La Tunisie a produit davantage d’électricité au cours des sept premiers mois de 2026, mais cette progression masque une équation énergétique toujours fragile. La production nationale a augmenté de 6%, à 12.333 GWh, tandis que les énergies renouvelables ont progressé beaucoup plus rapidement, avec une hausse de 61%. Malgré cette accélération, le gaz naturel reste largement dominant dans le mix électrique.
Le solaire accélère
La part des énergies renouvelables dans la production nationale d’électricité a atteint 9% à fin juillet, contre une part nettement plus élevée pour le gaz naturel, qui représente encore 90,8% de la production.
Cette progression des renouvelables est notamment portée par le développement des projets solaires, en particulier ceux destinés à l’autoconsommation et à la production indépendante.

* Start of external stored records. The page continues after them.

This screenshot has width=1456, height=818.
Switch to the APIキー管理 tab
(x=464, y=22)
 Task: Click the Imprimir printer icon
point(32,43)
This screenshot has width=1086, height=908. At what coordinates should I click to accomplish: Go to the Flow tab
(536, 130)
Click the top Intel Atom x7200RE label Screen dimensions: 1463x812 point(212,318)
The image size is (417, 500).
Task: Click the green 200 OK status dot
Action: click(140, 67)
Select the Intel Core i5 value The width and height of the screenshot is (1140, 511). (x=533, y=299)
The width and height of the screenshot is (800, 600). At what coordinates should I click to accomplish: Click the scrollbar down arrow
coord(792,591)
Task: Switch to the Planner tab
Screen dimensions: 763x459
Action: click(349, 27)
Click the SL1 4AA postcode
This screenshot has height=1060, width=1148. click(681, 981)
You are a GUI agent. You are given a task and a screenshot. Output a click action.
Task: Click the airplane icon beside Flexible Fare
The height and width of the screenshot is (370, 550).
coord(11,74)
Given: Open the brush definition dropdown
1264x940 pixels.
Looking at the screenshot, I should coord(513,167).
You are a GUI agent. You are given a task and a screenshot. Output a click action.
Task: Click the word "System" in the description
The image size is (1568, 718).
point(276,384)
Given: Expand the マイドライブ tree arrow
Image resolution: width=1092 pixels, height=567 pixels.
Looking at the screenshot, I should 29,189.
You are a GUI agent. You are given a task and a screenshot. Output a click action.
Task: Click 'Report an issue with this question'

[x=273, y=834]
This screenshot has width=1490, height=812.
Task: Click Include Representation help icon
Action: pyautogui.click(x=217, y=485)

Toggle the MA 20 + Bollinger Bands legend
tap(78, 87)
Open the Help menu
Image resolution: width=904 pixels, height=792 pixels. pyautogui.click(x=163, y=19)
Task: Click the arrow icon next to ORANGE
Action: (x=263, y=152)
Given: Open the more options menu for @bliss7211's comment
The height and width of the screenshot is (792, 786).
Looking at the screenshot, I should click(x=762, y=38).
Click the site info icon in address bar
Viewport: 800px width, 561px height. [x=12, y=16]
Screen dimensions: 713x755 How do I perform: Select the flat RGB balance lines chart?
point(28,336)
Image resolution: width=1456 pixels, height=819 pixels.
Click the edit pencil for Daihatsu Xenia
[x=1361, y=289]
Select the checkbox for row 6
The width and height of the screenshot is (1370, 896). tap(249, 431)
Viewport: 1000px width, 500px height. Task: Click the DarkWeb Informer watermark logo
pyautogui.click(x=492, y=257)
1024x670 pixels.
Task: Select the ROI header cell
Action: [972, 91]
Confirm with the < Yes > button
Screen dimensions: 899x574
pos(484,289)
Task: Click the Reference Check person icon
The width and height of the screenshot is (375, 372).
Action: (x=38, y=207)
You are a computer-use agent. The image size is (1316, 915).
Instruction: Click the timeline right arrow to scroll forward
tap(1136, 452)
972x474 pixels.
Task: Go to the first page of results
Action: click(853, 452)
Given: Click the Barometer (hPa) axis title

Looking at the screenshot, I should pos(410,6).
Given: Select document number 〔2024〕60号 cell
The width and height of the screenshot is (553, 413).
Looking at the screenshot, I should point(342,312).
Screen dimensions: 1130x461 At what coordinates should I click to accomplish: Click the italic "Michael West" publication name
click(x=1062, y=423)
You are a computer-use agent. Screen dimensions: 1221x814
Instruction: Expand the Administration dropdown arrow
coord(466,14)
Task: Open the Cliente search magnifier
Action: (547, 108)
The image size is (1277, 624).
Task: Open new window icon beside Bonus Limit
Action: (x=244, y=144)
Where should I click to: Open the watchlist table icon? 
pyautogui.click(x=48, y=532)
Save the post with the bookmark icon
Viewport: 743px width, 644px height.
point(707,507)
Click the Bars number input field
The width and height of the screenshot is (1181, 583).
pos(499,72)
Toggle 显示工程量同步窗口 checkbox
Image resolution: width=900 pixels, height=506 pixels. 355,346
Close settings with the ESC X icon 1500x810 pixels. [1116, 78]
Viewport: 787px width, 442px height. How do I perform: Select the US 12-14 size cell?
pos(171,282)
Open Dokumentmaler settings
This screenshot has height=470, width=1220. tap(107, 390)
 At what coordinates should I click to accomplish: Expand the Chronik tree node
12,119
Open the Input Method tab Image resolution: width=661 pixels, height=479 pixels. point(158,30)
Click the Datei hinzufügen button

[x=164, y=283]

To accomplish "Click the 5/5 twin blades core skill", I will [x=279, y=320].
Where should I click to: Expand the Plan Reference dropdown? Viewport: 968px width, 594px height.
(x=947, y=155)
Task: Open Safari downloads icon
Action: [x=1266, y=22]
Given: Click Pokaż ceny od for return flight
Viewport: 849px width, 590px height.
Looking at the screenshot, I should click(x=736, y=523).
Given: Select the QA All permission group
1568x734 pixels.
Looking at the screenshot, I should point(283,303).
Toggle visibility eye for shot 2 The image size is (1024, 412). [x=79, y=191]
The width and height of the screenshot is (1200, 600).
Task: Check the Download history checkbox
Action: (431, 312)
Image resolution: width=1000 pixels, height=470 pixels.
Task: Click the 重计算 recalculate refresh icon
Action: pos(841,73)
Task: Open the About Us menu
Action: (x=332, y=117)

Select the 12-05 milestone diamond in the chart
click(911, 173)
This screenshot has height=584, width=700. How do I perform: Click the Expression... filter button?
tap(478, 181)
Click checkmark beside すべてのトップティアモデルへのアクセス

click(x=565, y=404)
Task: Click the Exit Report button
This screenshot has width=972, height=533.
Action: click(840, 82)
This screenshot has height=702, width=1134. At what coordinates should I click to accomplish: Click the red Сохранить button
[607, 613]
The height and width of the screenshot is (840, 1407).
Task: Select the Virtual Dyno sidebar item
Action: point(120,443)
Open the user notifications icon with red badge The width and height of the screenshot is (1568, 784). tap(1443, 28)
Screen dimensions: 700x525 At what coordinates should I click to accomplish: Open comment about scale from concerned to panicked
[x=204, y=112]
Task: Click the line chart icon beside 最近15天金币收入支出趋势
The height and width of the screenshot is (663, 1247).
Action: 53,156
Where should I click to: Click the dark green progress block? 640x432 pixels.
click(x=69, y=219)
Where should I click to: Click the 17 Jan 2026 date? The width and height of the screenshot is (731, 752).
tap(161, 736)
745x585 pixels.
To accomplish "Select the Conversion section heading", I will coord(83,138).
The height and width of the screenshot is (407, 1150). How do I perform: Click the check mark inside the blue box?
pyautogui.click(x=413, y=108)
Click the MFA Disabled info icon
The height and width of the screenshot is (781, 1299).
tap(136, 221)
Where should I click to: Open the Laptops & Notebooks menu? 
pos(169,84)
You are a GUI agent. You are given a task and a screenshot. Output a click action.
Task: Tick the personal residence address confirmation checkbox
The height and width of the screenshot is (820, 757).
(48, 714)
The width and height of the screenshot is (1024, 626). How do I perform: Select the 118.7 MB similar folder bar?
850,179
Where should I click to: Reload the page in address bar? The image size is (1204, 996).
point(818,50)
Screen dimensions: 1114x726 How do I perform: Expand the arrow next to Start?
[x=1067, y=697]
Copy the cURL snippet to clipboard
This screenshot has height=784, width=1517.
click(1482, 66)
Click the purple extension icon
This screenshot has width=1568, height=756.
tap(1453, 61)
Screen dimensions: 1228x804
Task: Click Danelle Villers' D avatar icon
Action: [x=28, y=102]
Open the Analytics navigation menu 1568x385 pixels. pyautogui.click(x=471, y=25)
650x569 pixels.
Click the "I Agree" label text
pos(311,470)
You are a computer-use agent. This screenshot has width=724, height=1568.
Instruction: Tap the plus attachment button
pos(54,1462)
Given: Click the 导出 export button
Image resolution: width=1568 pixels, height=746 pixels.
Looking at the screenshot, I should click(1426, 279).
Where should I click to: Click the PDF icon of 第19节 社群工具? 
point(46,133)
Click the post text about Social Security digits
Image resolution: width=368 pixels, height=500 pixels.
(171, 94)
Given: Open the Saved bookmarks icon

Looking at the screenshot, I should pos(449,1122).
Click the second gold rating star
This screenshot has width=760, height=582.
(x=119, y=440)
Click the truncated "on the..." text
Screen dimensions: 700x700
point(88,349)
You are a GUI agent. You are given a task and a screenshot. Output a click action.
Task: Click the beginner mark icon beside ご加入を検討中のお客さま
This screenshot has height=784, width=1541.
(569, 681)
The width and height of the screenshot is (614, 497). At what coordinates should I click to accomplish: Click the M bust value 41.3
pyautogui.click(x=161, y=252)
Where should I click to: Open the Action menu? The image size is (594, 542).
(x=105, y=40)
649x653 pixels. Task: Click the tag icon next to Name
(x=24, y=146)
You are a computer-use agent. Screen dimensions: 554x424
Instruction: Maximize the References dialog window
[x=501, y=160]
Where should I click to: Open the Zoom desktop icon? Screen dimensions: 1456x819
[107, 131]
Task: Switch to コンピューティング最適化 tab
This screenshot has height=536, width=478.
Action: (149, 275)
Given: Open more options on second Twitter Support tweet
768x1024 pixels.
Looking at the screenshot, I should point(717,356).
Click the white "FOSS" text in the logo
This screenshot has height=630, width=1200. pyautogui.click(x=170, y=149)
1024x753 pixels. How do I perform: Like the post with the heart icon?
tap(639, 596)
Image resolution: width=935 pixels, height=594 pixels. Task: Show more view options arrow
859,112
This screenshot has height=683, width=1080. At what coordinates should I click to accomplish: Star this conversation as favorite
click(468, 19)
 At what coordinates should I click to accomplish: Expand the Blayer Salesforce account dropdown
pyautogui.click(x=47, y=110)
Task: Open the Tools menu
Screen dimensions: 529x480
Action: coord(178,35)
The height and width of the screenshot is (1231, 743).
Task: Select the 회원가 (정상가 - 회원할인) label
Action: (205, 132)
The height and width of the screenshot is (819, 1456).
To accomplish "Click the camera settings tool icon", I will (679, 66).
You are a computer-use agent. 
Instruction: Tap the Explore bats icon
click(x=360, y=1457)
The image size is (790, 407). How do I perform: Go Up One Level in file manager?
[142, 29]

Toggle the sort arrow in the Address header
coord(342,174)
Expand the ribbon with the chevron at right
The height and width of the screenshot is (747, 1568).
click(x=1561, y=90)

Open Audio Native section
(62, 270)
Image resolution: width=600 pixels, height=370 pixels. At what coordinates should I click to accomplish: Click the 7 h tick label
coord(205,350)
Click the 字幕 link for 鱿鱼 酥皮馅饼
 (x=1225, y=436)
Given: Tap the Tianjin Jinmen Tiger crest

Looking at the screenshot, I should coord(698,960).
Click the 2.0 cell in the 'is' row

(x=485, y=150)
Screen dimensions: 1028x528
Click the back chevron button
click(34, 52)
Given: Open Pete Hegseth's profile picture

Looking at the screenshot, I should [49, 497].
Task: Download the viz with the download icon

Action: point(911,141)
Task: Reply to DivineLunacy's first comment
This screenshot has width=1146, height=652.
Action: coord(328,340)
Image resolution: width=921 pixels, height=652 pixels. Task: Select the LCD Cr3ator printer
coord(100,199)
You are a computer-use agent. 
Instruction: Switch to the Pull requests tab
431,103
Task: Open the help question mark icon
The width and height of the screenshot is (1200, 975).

Les installations photovoltaïques atteignent désormais environ 515 MW dans le secteur résidentiel raccordé au réseau basse tension, auxquels s’ajoutent 130 MW dans les secteurs industriel, tertiaire et agricole, raccordés aux réseaux moyenne et haute tension.
La production des projets solaires indépendants illustre cette accélération : elle est passée de 39 GWh durant les sept premiers mois de 2025 à 359 GWh sur la même période de 2026. Cette progression s’explique notamment par l’entrée en exploitation de nouvelles centrales, dont celle de Kairouan, d’une capacité de 100 MW, en décembre 2025, puis celles de Sidi Bouzid et de Tozeur, de 50 MW chacune, en avril 2026.
Une demande toujours soutenue
La consommation d’électricité continue toutefois de peser sur le système. La pointe de demande enregistrée en juillet a atteint 4924 MW, soit une hausse de 2% par rapport aux 4837 MW enregistrés un an auparavant.
Dans le même temps, la consommation spécifique des centrales électriques s’est améliorée de 3%, atteignant 206 tonnes équivalent pétrole par GWh. La STEG a assuré 91% de la production nationale, tandis que les importations d’électricité ont reculé de 2% et ont couvert environ 10% des besoins du marché local.
Les ventes d’électricité ont, pour leur part, progressé de 1%, à 9455 GWh. Le secteur industriel représente 58% des ventes d’électricité à moyenne et haute tension.
Le déficit énergétique se creuse
L’accélération des renouvelables ne suffit toutefois pas à réduire la dépendance énergétique du pays. La production nationale d’hydrocarbures a continué de reculer sur les sept premiers mois de l’année.
La production de pétrole brut a diminué de 11%, à environ 0,78 million de tonnes équivalent pétrole, tandis que la production de gaz naturel a baissé de 14%, à environ 0,84 million de tonnes équivalent pétrole.
Dans ce contexte, le déficit commercial énergétique s’est aggravé de 8%, alors que le taux d’indépendance énergétique est passé de 46% à 42% en un an.
Le secteur électrique tunisien avance donc sur deux trajectoires simultanées : le solaire gagne rapidement du terrain, mais le système reste très fortement dépendant du gaz naturel et des ressources énergétiques importées.